SUPPLIED DATA -
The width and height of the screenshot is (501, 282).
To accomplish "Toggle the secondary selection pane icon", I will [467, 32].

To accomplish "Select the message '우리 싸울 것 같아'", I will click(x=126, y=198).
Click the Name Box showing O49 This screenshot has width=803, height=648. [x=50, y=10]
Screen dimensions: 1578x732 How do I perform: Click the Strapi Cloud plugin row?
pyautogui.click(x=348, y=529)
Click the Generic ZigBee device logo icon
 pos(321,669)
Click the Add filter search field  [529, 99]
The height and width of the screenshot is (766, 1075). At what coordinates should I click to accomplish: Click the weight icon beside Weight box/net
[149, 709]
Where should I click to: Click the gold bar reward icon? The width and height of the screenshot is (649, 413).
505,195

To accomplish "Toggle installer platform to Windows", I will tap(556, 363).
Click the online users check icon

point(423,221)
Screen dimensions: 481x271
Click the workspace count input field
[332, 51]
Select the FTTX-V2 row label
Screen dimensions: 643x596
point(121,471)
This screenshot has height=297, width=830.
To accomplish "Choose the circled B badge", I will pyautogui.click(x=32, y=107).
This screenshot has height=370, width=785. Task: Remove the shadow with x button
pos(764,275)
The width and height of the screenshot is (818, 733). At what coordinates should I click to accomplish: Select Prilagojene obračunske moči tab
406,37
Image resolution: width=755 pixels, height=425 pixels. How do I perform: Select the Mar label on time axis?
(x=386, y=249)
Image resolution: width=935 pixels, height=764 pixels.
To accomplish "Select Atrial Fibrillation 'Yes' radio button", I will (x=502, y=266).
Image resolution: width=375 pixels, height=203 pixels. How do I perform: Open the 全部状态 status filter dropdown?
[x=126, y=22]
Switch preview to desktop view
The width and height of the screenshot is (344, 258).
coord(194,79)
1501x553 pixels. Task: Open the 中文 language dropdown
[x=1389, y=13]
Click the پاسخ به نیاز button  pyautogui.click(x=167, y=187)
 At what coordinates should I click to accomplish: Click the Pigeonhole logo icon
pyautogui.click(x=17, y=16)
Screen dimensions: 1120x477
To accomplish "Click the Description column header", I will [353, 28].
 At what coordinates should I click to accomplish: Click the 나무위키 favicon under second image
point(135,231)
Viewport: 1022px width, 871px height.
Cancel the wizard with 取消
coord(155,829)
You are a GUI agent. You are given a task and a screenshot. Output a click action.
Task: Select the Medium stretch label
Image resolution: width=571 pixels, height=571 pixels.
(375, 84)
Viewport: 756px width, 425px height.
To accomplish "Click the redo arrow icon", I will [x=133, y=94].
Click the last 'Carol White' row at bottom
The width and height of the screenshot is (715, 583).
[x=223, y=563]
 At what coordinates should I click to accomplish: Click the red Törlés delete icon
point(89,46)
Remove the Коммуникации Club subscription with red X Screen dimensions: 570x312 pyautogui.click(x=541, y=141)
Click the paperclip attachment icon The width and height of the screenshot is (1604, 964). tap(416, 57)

REQUIREMENT - Every line in the material must be retyped exactly, with none omitted.

RESULT FOR THIS EXERCISE -
The width and height of the screenshot is (501, 282).
To accomplish "Toggle the secondary selection pane icon", I will [467, 32].

To accomplish "Select the message '우리 싸울 것 같아'", I will click(x=126, y=198).
Click the Name Box showing O49 This screenshot has width=803, height=648. [x=50, y=10]
Screen dimensions: 1578x732 How do I perform: Click the Strapi Cloud plugin row?
pyautogui.click(x=348, y=529)
Click the Generic ZigBee device logo icon
 pos(321,669)
Click the Add filter search field  [529, 99]
The height and width of the screenshot is (766, 1075). At what coordinates should I click to accomplish: Click the weight icon beside Weight box/net
[149, 709]
Where should I click to: Click the gold bar reward icon? The width and height of the screenshot is (649, 413).
505,195

To accomplish "Toggle installer platform to Windows", I will tap(556, 363).
Click the online users check icon

point(423,221)
Screen dimensions: 481x271
Click the workspace count input field
[332, 51]
Select the FTTX-V2 row label
Screen dimensions: 643x596
point(121,471)
This screenshot has height=297, width=830.
To accomplish "Choose the circled B badge", I will pyautogui.click(x=32, y=107).
This screenshot has height=370, width=785. Task: Remove the shadow with x button
pos(764,275)
The width and height of the screenshot is (818, 733). At what coordinates should I click to accomplish: Select Prilagojene obračunske moči tab
406,37
Image resolution: width=755 pixels, height=425 pixels. How do I perform: Select the Mar label on time axis?
(x=386, y=249)
Image resolution: width=935 pixels, height=764 pixels.
To accomplish "Select Atrial Fibrillation 'Yes' radio button", I will (x=502, y=266).
Image resolution: width=375 pixels, height=203 pixels. How do I perform: Open the 全部状态 status filter dropdown?
[x=126, y=22]
Switch preview to desktop view
The width and height of the screenshot is (344, 258).
coord(194,79)
1501x553 pixels. Task: Open the 中文 language dropdown
[x=1389, y=13]
Click the پاسخ به نیاز button  pyautogui.click(x=167, y=187)
 At what coordinates should I click to accomplish: Click the Pigeonhole logo icon
pyautogui.click(x=17, y=16)
Screen dimensions: 1120x477
To accomplish "Click the Description column header", I will [353, 28].
 At what coordinates should I click to accomplish: Click the 나무위키 favicon under second image
point(135,231)
Viewport: 1022px width, 871px height.
Cancel the wizard with 取消
coord(155,829)
You are a GUI agent. You are given a task and a screenshot. Output a click action.
Task: Select the Medium stretch label
Image resolution: width=571 pixels, height=571 pixels.
(375, 84)
Viewport: 756px width, 425px height.
To accomplish "Click the redo arrow icon", I will [x=133, y=94].
Click the last 'Carol White' row at bottom
The width and height of the screenshot is (715, 583).
[x=223, y=563]
 At what coordinates should I click to accomplish: Click the red Törlés delete icon
point(89,46)
Remove the Коммуникации Club subscription with red X Screen dimensions: 570x312 pyautogui.click(x=541, y=141)
Click the paperclip attachment icon The width and height of the screenshot is (1604, 964). tap(416, 57)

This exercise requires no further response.